Purpose Rejection occurs in 20–30% of cases after penetrating keratoplasty (PK). Most often, its prevention relies only on steroid eyedrops but topical treatments expose to limited therapeutic adherence. Aim: to assess efficacy of continuous immunosuppression using a subconjunctival implant releasing dexamethasone (SCIRD) in a rabbit model of PK. Methods 7.5 mm PK were performed in NZW rabbits. After randomisation they received either a SCIRD (Ozurdex, Allergan) (n = 8), dexamethasone eyedrops (1 mg/ml, Dexafree, Thea) 3 times a day (n = 6), or 0.9% NaCl (n = 6). The running suture was left in place to stimulate angiogenesis.
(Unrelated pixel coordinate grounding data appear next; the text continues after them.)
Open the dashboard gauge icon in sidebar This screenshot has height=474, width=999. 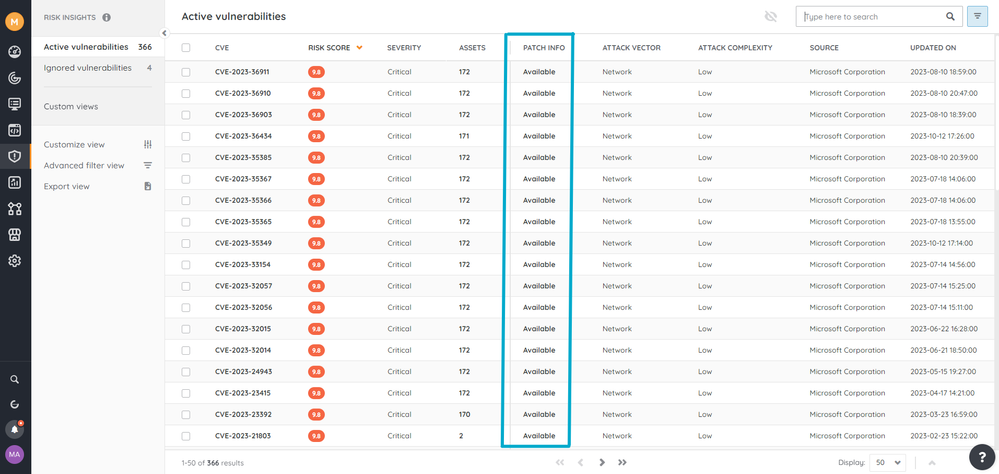point(15,51)
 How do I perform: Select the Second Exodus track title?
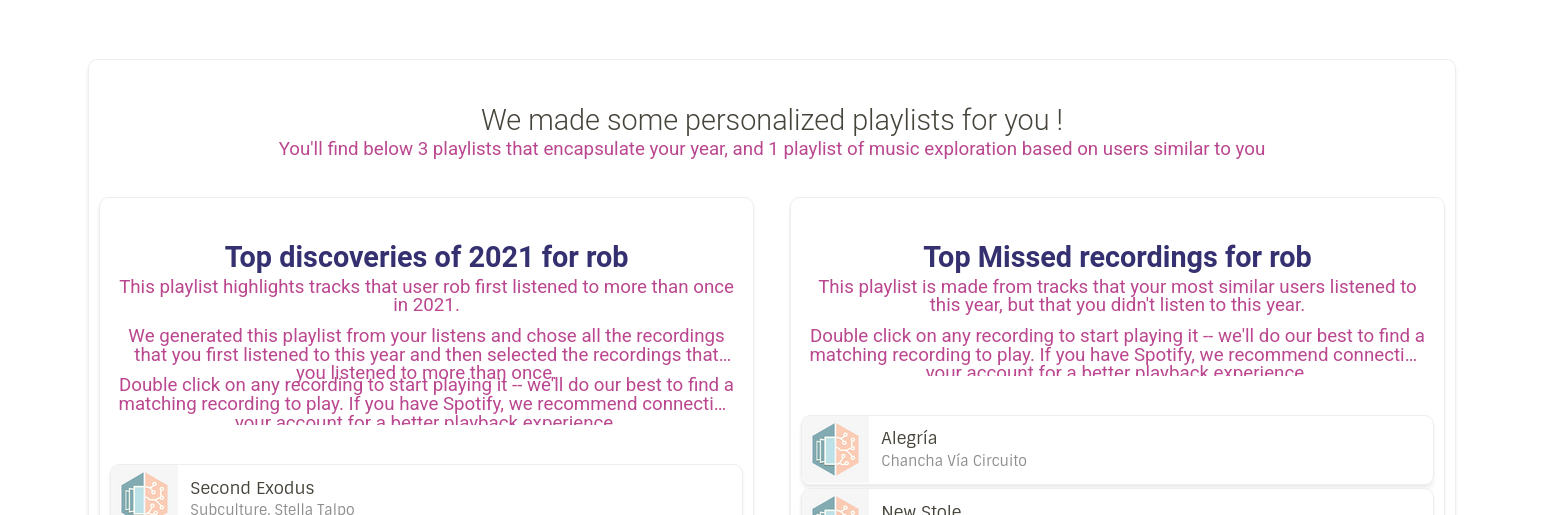pos(252,488)
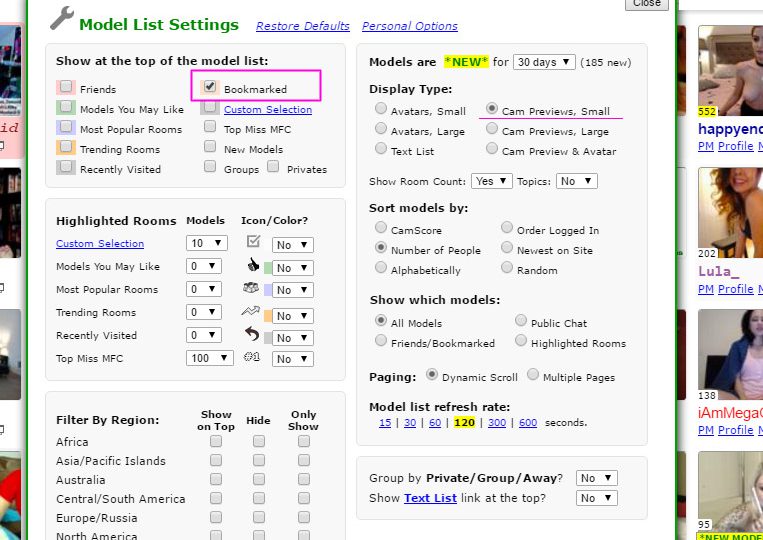This screenshot has height=540, width=763.
Task: Expand the Top Miss MFC models count dropdown
Action: [x=209, y=358]
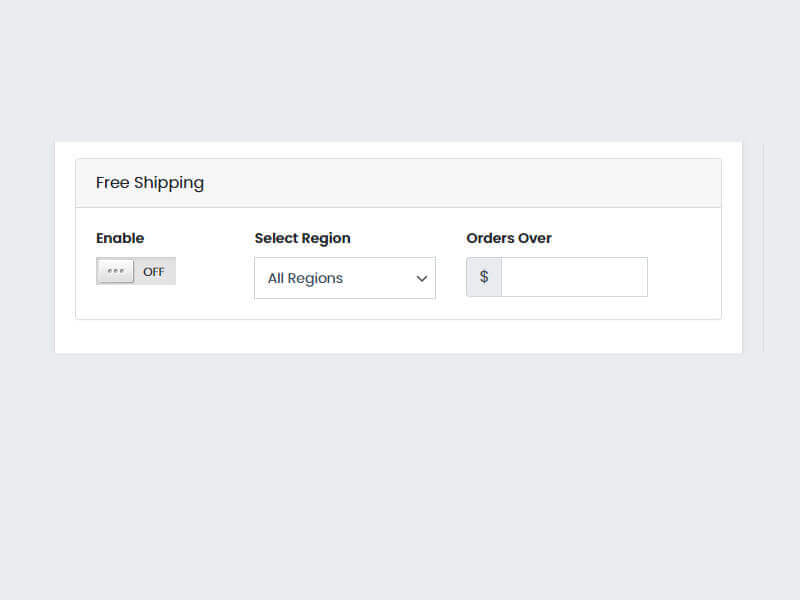Click the currency symbol beside the input

[483, 277]
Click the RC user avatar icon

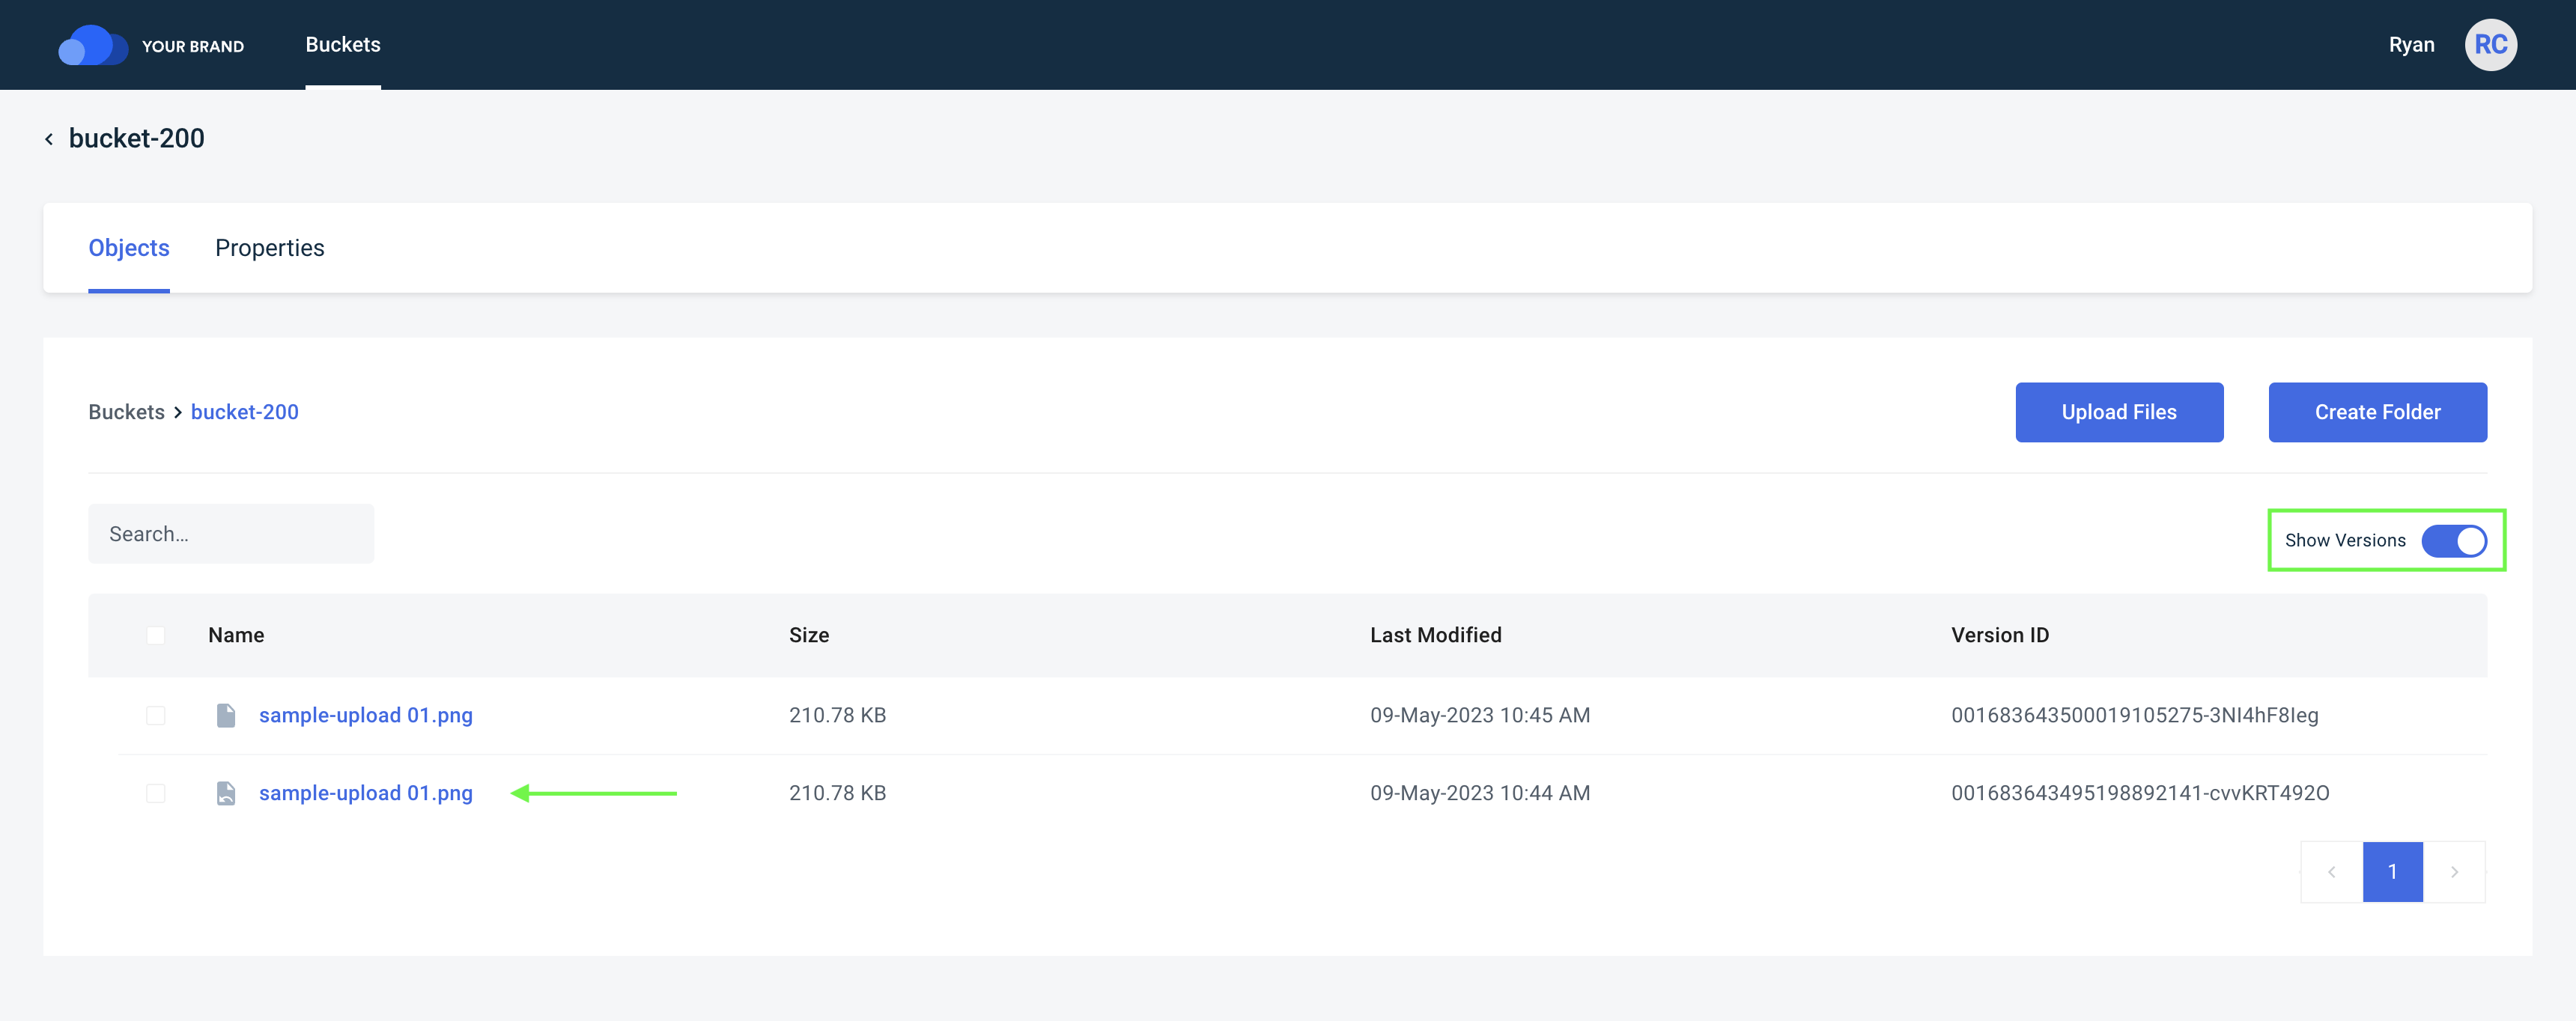[2489, 44]
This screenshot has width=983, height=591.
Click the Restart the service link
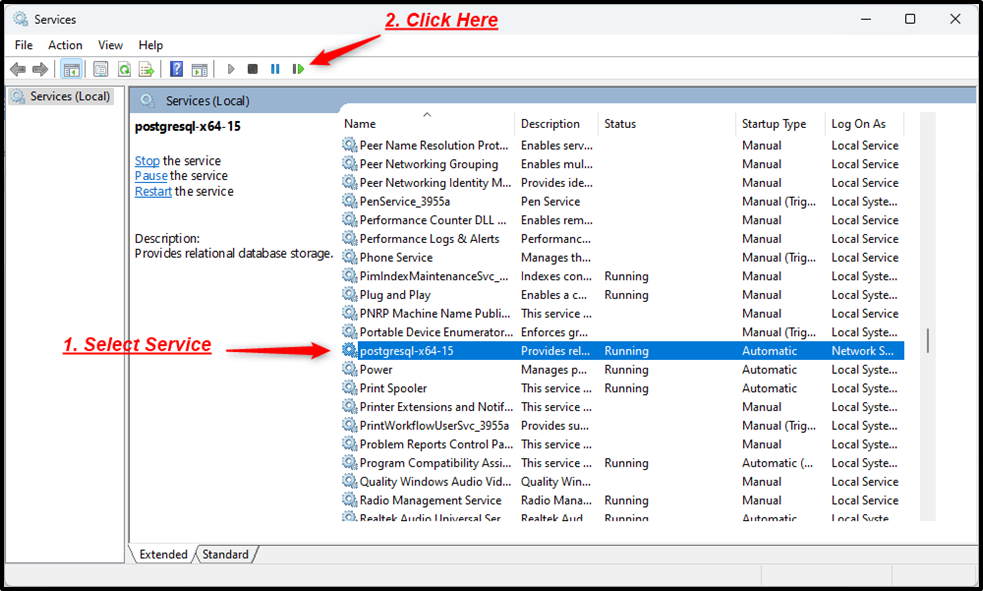153,191
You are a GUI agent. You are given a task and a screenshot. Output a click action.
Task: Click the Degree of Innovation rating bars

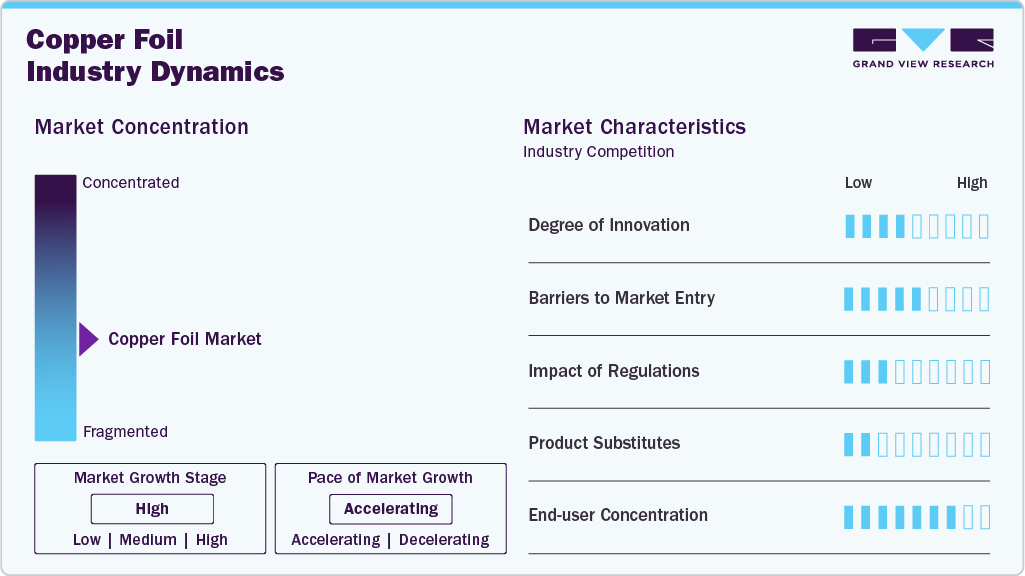[x=916, y=226]
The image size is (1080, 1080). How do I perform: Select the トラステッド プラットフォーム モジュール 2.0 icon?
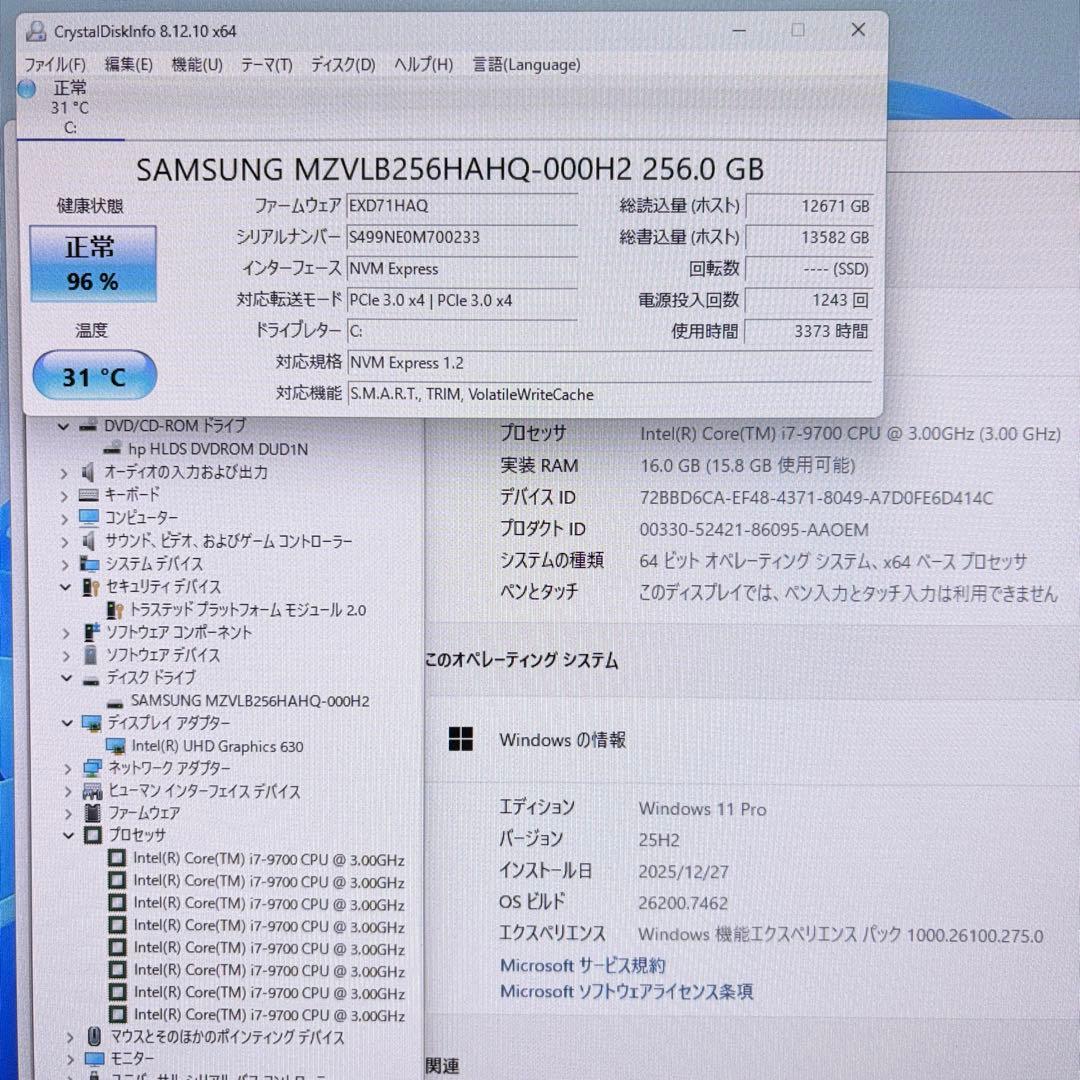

Weekly follow‐up by digital slit lamp and anterior segment OCT. Images were analysed blind to the treatment for transparency, neovessels, and central corneal thickness (CCT). After 5 or 6 weeks, animals were killed and corneas were processed for standard histology. Results Placebo group: constant early neovascularization growing to neovessels penetrating the graft on >270° after 5 weeks + rejection (opaque graft, 360° neovessels, CCT > 500 μm) in 50% of cases. Eye drops and implants groups: similar evolution, without rejection after 6 weeks and normal CCT. Moderate neovascularization occurred in 5/6 rabbits treated with eyedrops and 6/8 treated with the implant. Histology confirmed clinical diagnosis in all cases. The implants disappeared after 3–5 weeks. No adverse effect. Conclusions Despite a severe rejection model, a SCIRD was not less efficient than eye drops to prevent rejection during the first 6 weeks. These findings highlight the potential benefit of subconjunctival implants of steroids after corneal graft.